Потом пришли женщины из похоронной кампании, чтобы совершить обмывание. Пришлось освободить комнату, все стали расходиться, но невозможно было оторвать деда от мёртвой бабушки, как будто его голова прикована к её голове. Он не позволял себя забрать и так пролежал довольно долго. Он всё бледнел и бледнел и было ясно, что он может тут умереть. Тогда явились единственный сын Арье-Лейб и Берл-Бендет – два здоровых молодых человека – и силой оторвали его от её головы. Но ему стало плохо. А крик был такой, как на пожаре, когда людей охватил огонь. На крик сбежались снаружи все евреи, с большим трудом отнесли деда в другую комнату и уложили в постель. Но он бросился на землю и хотел только лежать на земле, крича:
«Я хочу в землю, вместе с моей Бейле-Раше».
После того, как её по всем правилам подготовили, началась новая ужасная сцена – прощание со всей семьёй. Все на неё набросились, прося, по обычаю, прощения, чтобы была она доброй заступницей на том свете, какой была на этом. И снова дед ложился на сырую землю, насквозь пропитанную очистительной водой, положив голову рядом с её головой. Это был какой-то ужас.
На похороны пришёл весь город. Закрылись все магазины, все шинки, в домах не осталось ни одной женщины, даже в Заставье. Перед этим бабушку принесли, а после этого все сыновья, зятья, сёстры и братья притащили к ней под руки деда в полубессознательном состоянии, а врачи шли рядом с бутылками в руках.

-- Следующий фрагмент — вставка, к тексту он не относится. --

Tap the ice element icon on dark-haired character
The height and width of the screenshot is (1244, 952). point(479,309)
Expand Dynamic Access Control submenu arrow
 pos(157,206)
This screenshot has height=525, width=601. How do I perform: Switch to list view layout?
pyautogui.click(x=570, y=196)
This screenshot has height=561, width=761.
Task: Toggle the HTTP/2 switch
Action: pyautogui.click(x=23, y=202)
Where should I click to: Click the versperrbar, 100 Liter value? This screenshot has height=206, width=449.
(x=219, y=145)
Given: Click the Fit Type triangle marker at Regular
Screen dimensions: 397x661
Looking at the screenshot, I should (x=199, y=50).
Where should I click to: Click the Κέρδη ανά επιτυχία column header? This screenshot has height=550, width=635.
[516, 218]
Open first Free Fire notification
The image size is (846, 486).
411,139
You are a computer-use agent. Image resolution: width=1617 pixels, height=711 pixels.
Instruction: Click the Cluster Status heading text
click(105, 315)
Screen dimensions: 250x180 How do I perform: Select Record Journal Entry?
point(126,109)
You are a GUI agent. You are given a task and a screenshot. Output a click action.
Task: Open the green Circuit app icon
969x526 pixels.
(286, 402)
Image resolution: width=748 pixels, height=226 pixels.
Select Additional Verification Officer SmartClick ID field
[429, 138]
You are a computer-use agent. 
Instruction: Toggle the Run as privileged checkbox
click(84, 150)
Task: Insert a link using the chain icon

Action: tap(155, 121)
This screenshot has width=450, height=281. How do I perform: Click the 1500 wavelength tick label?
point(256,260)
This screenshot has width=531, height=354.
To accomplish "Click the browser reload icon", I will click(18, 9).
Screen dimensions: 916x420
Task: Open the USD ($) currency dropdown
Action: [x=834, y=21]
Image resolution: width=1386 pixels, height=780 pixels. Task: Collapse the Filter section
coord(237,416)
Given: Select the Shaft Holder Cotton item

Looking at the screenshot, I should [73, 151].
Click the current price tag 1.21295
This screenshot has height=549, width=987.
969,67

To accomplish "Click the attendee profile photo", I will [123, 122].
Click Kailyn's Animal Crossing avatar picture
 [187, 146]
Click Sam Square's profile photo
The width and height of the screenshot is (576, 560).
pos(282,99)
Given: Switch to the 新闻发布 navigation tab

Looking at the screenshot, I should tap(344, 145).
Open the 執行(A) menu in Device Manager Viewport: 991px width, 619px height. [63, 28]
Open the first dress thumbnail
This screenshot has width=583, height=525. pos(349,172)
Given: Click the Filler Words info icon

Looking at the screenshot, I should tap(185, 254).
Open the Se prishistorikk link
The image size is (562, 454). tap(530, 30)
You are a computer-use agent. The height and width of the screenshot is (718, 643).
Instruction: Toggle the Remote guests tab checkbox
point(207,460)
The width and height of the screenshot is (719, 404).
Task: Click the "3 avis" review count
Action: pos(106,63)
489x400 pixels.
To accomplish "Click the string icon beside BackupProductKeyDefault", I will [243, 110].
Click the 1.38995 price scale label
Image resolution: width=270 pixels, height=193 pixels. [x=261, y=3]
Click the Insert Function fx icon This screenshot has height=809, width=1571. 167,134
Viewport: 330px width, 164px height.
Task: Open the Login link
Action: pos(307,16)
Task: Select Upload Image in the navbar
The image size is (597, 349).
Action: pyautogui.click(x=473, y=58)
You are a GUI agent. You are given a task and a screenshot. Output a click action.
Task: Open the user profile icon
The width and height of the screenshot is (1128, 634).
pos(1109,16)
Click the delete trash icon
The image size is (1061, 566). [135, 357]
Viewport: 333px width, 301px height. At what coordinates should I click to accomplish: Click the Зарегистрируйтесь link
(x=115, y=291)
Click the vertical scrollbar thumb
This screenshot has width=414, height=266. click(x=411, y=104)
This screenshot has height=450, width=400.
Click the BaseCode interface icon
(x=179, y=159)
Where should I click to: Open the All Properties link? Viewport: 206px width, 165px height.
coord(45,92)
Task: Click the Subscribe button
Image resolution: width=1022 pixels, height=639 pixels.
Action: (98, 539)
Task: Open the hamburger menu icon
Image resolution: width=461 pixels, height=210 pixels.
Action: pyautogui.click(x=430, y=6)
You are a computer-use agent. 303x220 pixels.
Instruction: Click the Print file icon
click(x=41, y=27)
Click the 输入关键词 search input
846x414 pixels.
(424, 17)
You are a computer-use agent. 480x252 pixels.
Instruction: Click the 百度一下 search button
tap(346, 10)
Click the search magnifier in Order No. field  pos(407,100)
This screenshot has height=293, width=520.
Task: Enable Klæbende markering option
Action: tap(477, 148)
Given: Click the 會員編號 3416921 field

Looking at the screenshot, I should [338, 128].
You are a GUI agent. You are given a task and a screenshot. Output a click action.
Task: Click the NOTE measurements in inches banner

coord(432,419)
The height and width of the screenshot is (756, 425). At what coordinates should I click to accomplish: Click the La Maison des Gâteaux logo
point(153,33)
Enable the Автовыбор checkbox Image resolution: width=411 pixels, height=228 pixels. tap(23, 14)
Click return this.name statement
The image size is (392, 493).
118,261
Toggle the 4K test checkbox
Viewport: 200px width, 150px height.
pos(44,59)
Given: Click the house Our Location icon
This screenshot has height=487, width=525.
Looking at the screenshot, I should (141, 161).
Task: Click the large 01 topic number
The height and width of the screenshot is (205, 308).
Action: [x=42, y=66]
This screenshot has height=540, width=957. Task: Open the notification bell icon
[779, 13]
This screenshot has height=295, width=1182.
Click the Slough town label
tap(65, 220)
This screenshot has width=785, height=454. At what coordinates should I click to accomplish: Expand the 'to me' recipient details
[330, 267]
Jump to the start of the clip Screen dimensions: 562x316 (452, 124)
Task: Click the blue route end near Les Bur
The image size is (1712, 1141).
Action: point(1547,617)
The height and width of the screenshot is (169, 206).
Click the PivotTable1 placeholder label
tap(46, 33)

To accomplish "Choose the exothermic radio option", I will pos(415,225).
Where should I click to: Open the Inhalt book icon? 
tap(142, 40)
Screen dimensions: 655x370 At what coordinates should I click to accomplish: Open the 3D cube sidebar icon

За свою жизнь в Каменце я дважды видел большие похороны. Одни – моего дяди, каменецкого раввина, происходившие во время Сукот, и понятно, что присутствовал весь город. Вторые – были похороны бабушки, ещё более многолюдные потому, что на похороны пришли абсолютно все женщины, чего не было у раввина из-за тогдашнего обычая, согласно которому посторонние женщины не приходят на похороны мужчин.
При опускании в могилу произошло нечто ужасное. Дед будто тронулся в уме, пытался броситься в могилу и не давал уложить свою Бейле-Раше в землю. С большим трудом удалось его от неё оторвать, но после того, как её опустили в могилу, он снова к ней рванулся и страшным голосом закричал:
«Я хочу быть в земле вместе с Бейле-Раше!…»
И потерял сознание. Это помогло, и его оторвали от могилы.
Назад с похорон деда снова тащили до самого дома и там уложили в постель. Но он снова бросился на землю и ни за что не давал себя взять в постель. И так он в полуобморочном состоянии уснул. Врачи сказали, что ему надо дать отоспаться, посторонние вышли из комнаты, оставив возле него сыновей, дочерей, невесток и зятьёв. Сейчас люди плакали тихо, и так плача, ослабли. Потом улеглись на землю, а слёзы всё лились и лились.
Дед каждый раз просыпался и кричал, чтобы его закопали вместе с Бейле-Раше. Как видно, у него начался жар, и в жару он часто вскрикивал:
«Разбойники! Что же вы Бейле-Раше без меня зарыли!»
Все эти мрачные сутки никто из семьи ничего взял в рот, даже ни стакана чаю. Даже малые, шестилетние дети, тоже ничего не ели и не пили.
Вторая ночь была такой же ужасной, как и первая. Более семидесяти душ лежали на полу и все плакали. Слёзы лились на пол и доски становились влажными.
Ночью дед немного поспал, а на рассвете вскочил. Ему немного полегчало.
«Но, Бейле-Раше, - начинает он кричать, - возьми же меня к себе, ты ведь была такой верной женой, душой и телом! Покажи мне сейчас свою последнюю верность и попроси Бога, чтобы он меня взял туда, где ты есть!»
И снова он плачет, снова всхлипывает и снова дрожит, а за ним – большие и малые, и слёзы смешиваются, как в Йом-Киппур во время благословений.